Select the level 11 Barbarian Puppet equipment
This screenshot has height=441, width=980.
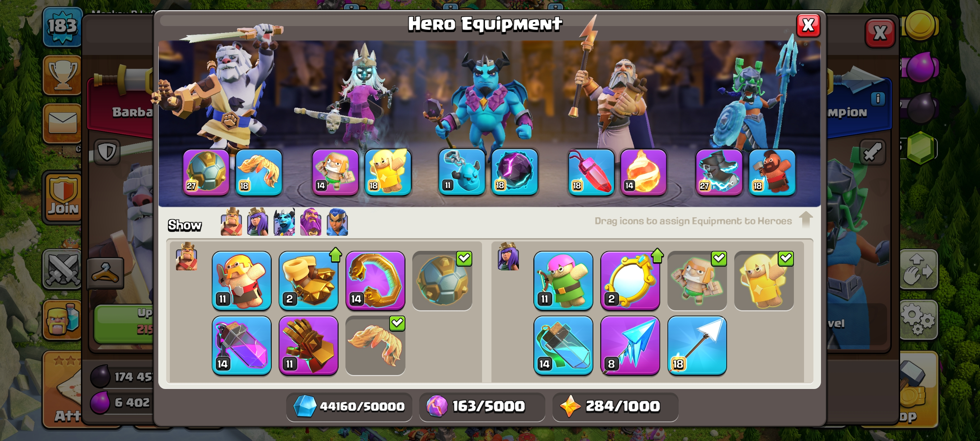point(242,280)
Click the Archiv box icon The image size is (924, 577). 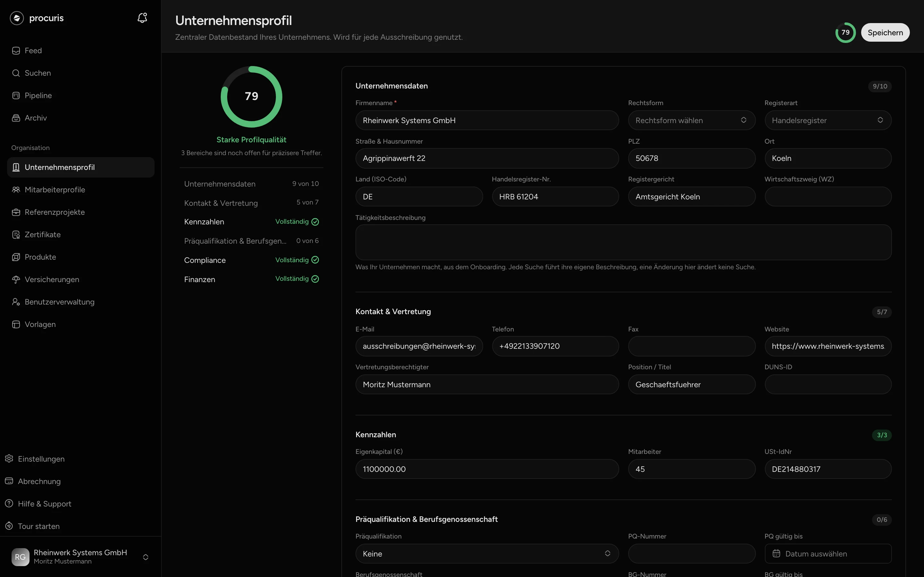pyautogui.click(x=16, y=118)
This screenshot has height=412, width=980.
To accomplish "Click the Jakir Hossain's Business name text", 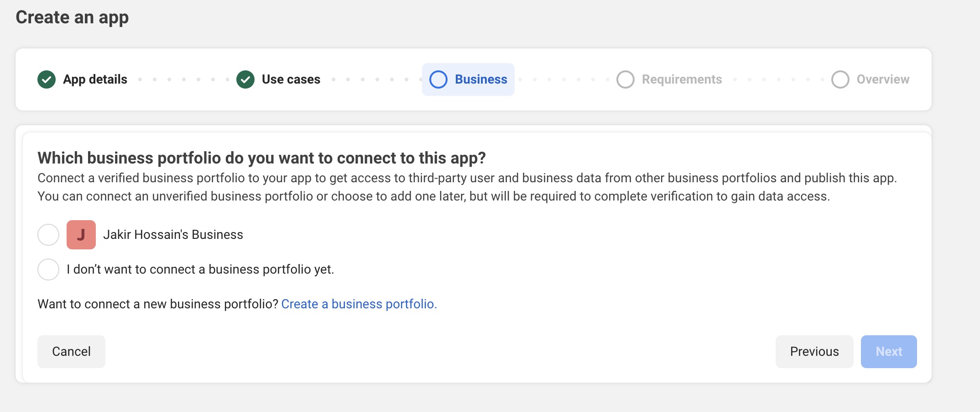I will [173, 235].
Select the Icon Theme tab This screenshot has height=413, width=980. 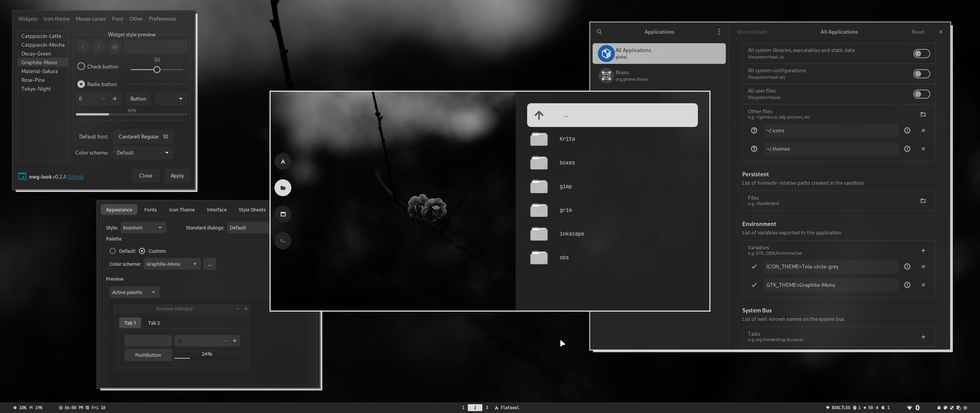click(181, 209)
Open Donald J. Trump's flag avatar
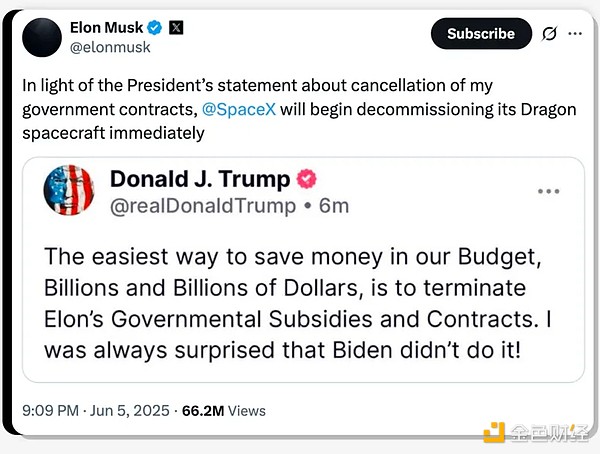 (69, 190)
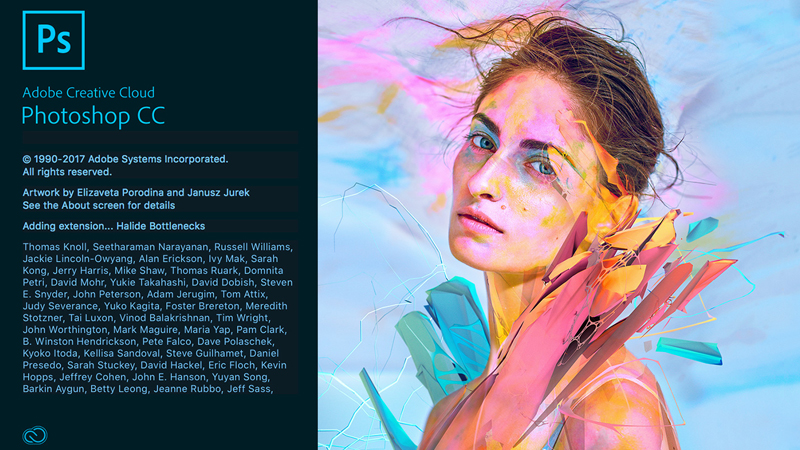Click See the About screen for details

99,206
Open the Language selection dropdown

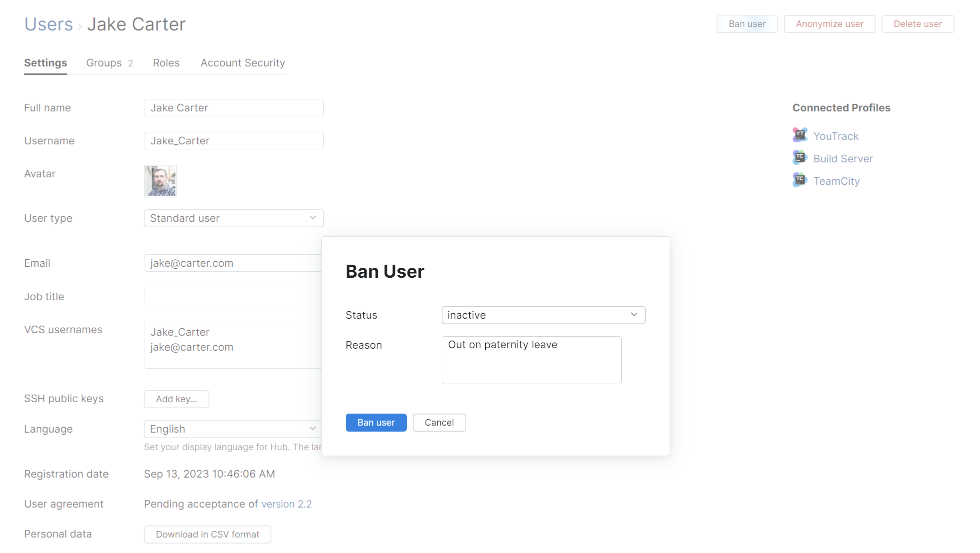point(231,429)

══════════════════════════════

### Request
In the listing, from the line with "Open Donald J. Trump's flag avatar" through the end of the listing, replace "dropdown" with "menu" and change nothing else. Give only those lines, with the pictures left out.

### Final result
Open Donald J. Trump's flag avatar
 (69, 190)
Click See the About screen for details

99,206
Open the Language selection menu

point(231,429)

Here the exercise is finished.